You are snoring. It’s not like an annoying kind of snore either, in fact, I find it quite cute (just like the space between your two front teeth and the mole on your face). I know you aren’t the best in terms of being chivalrous, so i’ll forgive you for the fact that i’m sleeping on the floor and not on your bed. I’m tempted just crawl in there with you and see what happens, the only problem with that is I lost all my courage. I lost my courage to tell you I really don’t like sleeping on the floor. I lost my courage to tell you that the reason why I drove 3 hours to see you for a weekend is because I still have feelings for you and I missed you so much. I lost my courage to start that conversation, ya know the one where I tell you that I think now would be a good time for us to date. None of that will happen. At least night tonight. I will not crawl in your bed, I will not tell you exactly why I came, and I will not tell you how I feel. I lost my courage and It is truly quite sad.

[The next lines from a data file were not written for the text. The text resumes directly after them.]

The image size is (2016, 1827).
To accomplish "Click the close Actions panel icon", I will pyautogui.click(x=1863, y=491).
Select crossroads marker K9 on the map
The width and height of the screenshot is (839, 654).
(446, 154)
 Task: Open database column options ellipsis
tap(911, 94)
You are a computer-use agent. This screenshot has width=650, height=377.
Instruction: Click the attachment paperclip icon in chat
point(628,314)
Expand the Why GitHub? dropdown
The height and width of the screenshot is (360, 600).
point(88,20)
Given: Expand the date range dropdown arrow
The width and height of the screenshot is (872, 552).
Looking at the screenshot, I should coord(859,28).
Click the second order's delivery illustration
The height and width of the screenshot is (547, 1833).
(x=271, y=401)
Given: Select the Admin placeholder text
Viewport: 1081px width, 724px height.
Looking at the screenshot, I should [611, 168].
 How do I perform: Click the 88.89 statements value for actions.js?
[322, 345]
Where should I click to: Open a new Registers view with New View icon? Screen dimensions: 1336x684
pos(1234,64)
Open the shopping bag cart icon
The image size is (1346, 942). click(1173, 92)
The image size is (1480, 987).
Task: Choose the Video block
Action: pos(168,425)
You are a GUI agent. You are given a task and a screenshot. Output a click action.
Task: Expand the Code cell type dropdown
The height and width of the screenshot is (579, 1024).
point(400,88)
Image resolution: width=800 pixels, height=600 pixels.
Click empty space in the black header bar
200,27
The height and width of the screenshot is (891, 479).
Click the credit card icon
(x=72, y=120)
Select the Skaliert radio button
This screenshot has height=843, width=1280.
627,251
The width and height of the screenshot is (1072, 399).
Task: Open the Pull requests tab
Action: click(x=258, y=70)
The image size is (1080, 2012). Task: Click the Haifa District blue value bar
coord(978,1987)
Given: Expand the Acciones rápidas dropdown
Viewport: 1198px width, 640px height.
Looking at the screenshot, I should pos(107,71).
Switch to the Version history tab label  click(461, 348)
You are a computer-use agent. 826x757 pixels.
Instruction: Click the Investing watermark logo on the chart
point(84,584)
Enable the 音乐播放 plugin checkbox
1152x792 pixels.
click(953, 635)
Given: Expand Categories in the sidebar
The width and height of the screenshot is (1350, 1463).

Tonight, we both had a few drinks with your friends. They seem really nice by the way, besides the fact that they smoke and drink a lot. I couldn’t help but look at you and just wonder what you were thinking. You had this face on. I’ve seen it before. Like you were thinking about something really important. I secretly hoped you were thinking about me. About us.
My friend just got engaged. Your friend used to date her. You told me tonight that he might be upset by this news because he always felt like they just didn’t have good timing and they could have made it work. I don’t want that to be us. I don’t want to move on unless I know for sure that we just aren’t going to be. But I’ll never know unless I find my courage.
I guess I’m kind of hoping that you’ll be my courage. If you asked me why I came, I wouldn’t lie. If you asked me how I felt about you, I wouldn’t lie. I always just want to be honest with you. I just want you to be happy. I love you.
Well, I guess I should go to bed before you realize I’m still up and wonder what i’m doing. Sweet dreams John.